- SOURCE DOCUMENT -
>>>

23 Aug, 2023
The Indian economy is anticipated to expand by a range of 8.3% to 8.5% during the first quarter of FY2022-23, fueled by heightened demand for services and increased investment activity. This growth projection surpasses the 8% forecast put forth by the Reserve Bank's Monetary Policy Committee (MPC) for the same quarter. Experts in the field of economics have revealed this optimistic outlook.
SBI Research's Artificial Neural Network (ANN) model, which incorporates 30 high-frequency indicators, forecasts GDP growth of 8.3% for the Q1 of FY24. Moreover, the growth for the entire FY24 is expected to outperform the RBI's annual estimate of 6.5%.
A notable surge in capital expenditure has been observed during Q1, with the Central government utilizing 27.8% of its budget, while various states have spent 12.7% of their budget allocations. States like Andhra Pradesh, Telangana, and Madhya Pradesh, where elections are impending, have experienced capital expenditure growth reaching up to 41%. This information has been shared in the latest Ecowrap report by the Group Chief Economic Adviser of the Economic Research Department at SBI.
Through careful analysis of corporate results, SBI Research has fortified confidence in its growth projections. In the first quarter of FY24, Indian corporations demonstrated top-line growth of approximately 3%. Notably, EBITDA and PAT witnessed remarkable growth, exceeding 30% in comparison to Q1 of FY23. These gains were primarily driven by sectors such as banking, automotive, information technology, pharmaceuticals, fast-moving consumer goods, and refineries.
Despite a nearly unaltered top-line for corporate results in Q1FY24 (excluding the banking, financial services, and insurance sector), both EBITDA and PAT showed growth rates of 23% and 33% respectively when compared to Q1FY23. SBI Research noted that corporate margins, which had been under pressure in previous quarters, displayed signs of improvement since Q4 FY23. Furthermore, credit growth persisted in double digits, spreading across a wide spectrum of sectors. Within the period up to 28 July 2023, ASCB's Deposits expanded by 12.9%, while credit escalated by 19.7%.
On a different note, ratings agency ICRA has projected a year-on-year GDP growth improvement to 8.5% in Q1 FY24 from 6.1% in Q4 FY23. This growth is attributed to the supportive foundation established in Q1 FY2023 when the Indian economy began its recovery from the impacts of the Covid-19 pandemic. In Q1 FY2024, Gross Value Added (GVA) growth is predicted to rise to 8.1% from 6.5% in Q4 FY2023, with the services sector leading the recovery.

<<<

- MATERIAL PROVIDED -
>>>

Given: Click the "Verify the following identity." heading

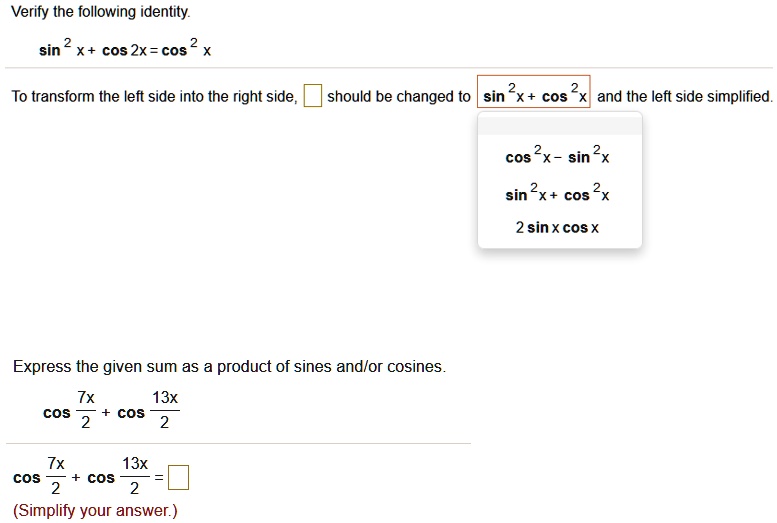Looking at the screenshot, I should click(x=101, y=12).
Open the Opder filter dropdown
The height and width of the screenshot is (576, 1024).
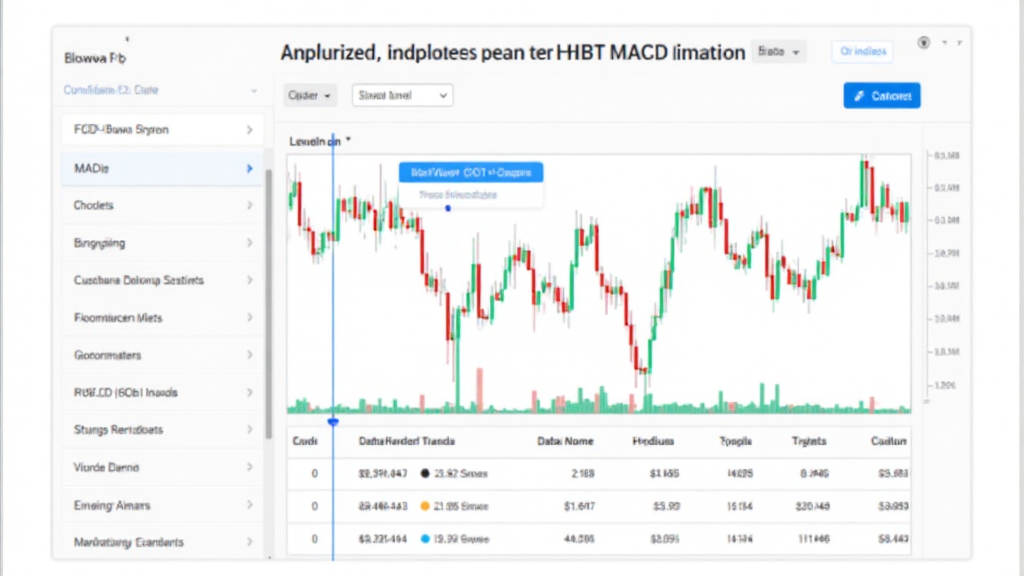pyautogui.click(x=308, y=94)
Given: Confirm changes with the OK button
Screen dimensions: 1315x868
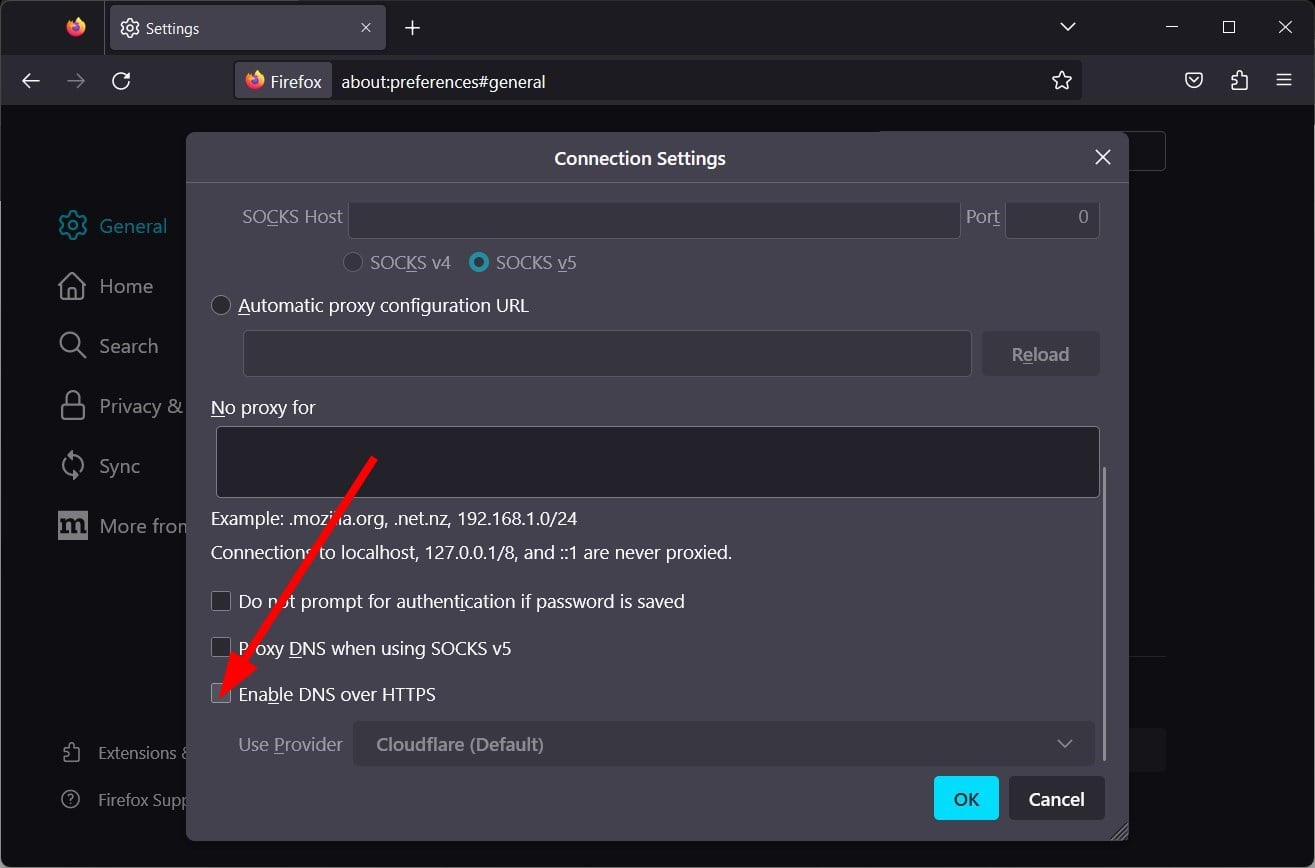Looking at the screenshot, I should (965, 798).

<<<

- WORK TASK -
Return the passage of the India growth forecast text from "Despite a nearly" to "escalated by 19.7%.", copied word for word.

- SOLVED EXERCISE -
Despite a nearly unaltered top-line for corporate results in Q1FY24 (excluding the banking, financial services, and insurance sector), both EBITDA and PAT showed growth rates of 23% and 33% respectively when compared to Q1FY23. SBI Research noted that corporate margins, which had been under pressure in previous quarters, displayed signs of improvement since Q4 FY23. Furthermore, credit growth persisted in double digits, spreading across a wide spectrum of sectors. Within the period up to 28 July 2023, ASCB's Deposits expanded by 12.9%, while credit escalated by 19.7%.